A closer look
A closer look
The five satellites look futuristic. Perhaps out of the sheds of NASA or elements in Dubya's Star Wars' weapons system. Each of the five – Creative calls them, Neo Titanium Tri-Array speakers - houses, as you've may have already figured, three drivers with titanium domes. They're further described as "high-precision".
According to the company's web site, "Titanium is a relatively low-density, high-strength and easily fabricated metal that is also resistance to corrosion" – unique properties, it says, that "make it an excellent component to these high-quality and fashionable speakers. "Listen", the site urges us, "to accurate, balanced and natural audio, with wider dispersion for a wholesome audio-listening pleasure." Indeed. Couldn't have put it better myself.

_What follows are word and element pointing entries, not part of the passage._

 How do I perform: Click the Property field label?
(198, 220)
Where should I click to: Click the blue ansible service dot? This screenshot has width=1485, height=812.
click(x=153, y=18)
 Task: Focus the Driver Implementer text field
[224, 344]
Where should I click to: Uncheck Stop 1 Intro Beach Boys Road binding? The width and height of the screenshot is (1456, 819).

The plastic shell on each individual speaker has an opening towards the back that's part of a design intended to enhance their bass. Or, as Creative would have it, "I-Trigue introduces a revolutionary patent-pending Acoustic Loaded Module (ALM). Departing from the conventional ported satellite speaker design, I-Trigue employs an innovative technique of sound wave channeling through multiple concentric chambers for lower frequency extension, by means of an Acoustic Loaded Module." Mmmmm.
Each satellite is mounted on a silver-coloured metal base. The four surround satellites are fixed in position – they don't tilt – which might make them look better but struck me as odd from an acoustic perspective.

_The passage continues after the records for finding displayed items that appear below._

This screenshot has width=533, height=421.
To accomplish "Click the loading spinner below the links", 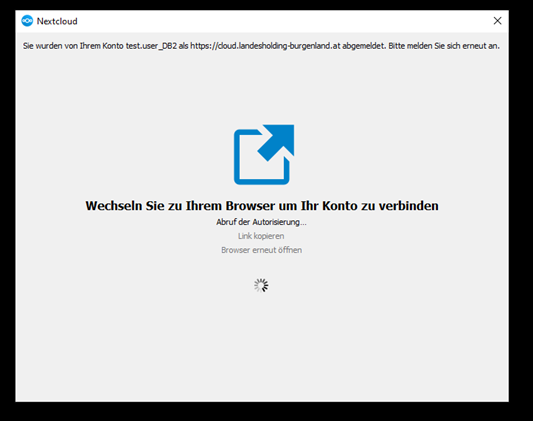I will coord(261,285).
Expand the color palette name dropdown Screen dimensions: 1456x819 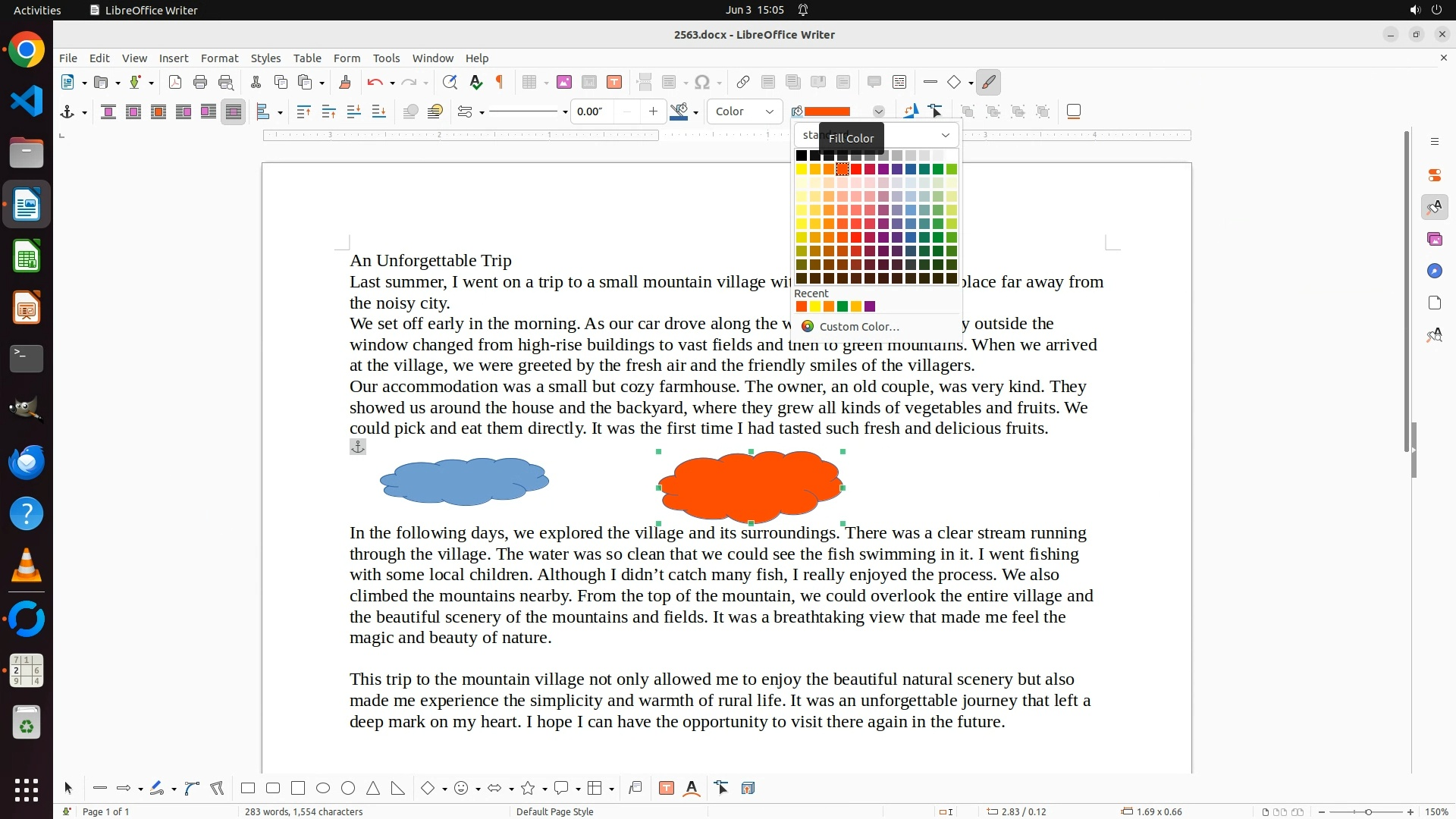tap(945, 136)
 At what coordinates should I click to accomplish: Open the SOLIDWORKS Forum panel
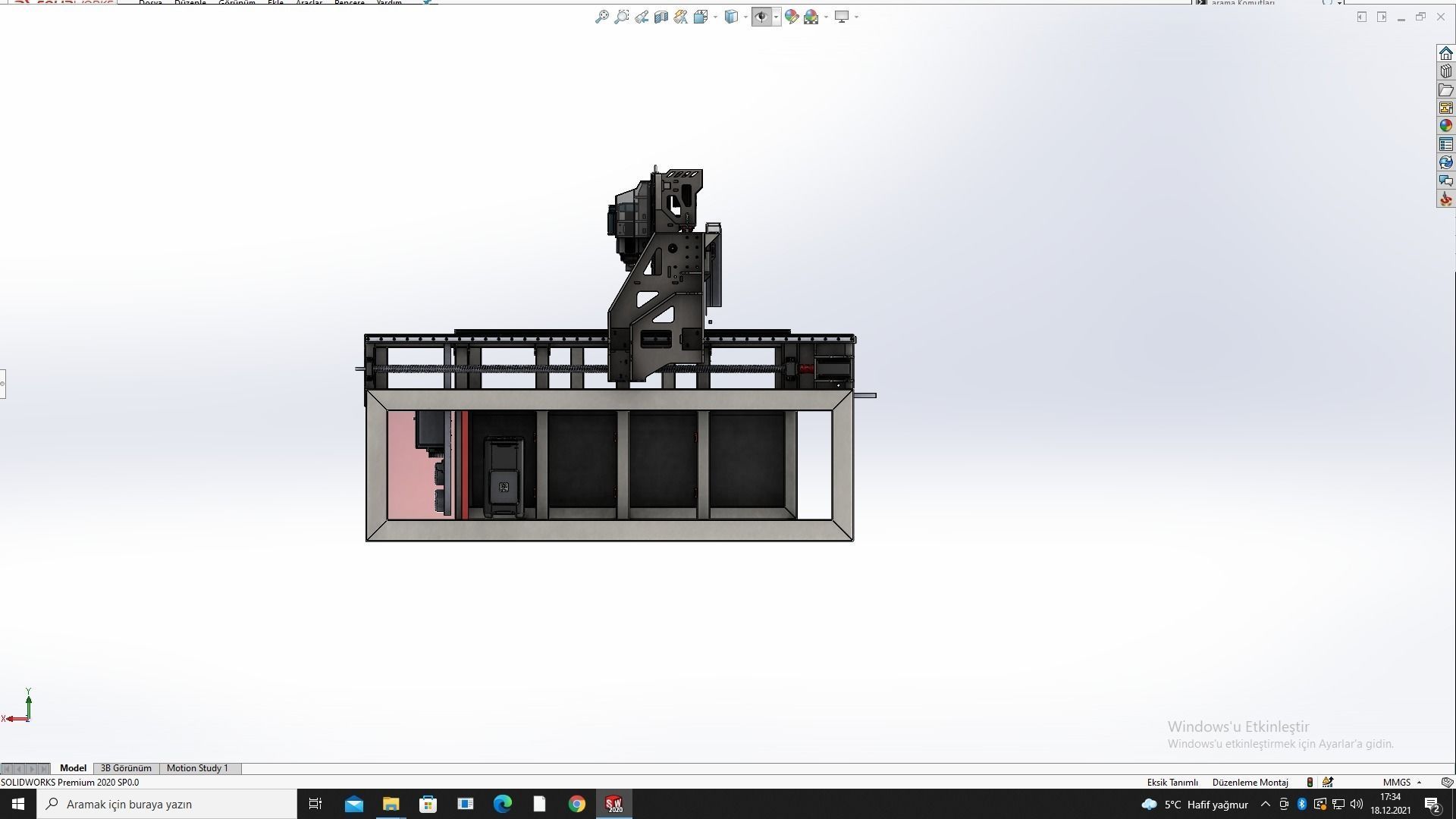click(1446, 180)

Just think about it. Who's to say where and how these satellites are going to live? And they're having a fixed angle means you'll have to change their location, rather than just tilt them, to get the best result – likely having to put them below ear level. More puzzling still, Creative supplies wall mounts, but how many of us would want to see speakers mounted down low, rather than high up and angled downwards?
In contrast, the centre speaker – mounted horizontally rather than vertically – can swivel up or down on its stand to vary its angle of attack, making it doubly odd that the surround satellites lack this flexibility. Staying with illogicalities, Creative's web site shows an accessory that really will put the centre speaker in your face – a mount for placing it on top of an LCD monitor or an LCD TV set.

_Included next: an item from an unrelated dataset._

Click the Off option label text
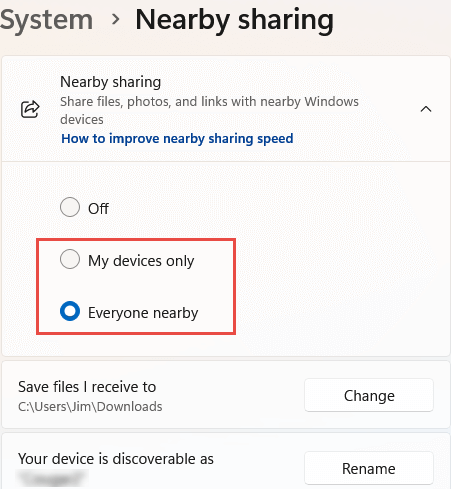Screen dimensions: 451x489 [98, 209]
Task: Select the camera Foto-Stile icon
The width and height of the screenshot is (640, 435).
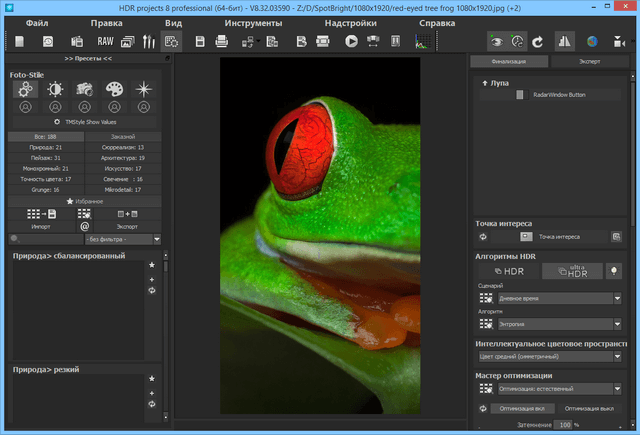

Questions of good taste aside, though, I'd personally pass on that option even though I use a beast of a monitor - a 24in widescreen panel. I'd worry about having the weight of Creative's centre speaker box on top of it, even though the monitor has a substantial frame.
A little worryingly, one of the surround satellites sat on its stand like it's spent a night on the tiles – something that would have me rushing back to the shop or requesting my on-line reseller for an RMA note.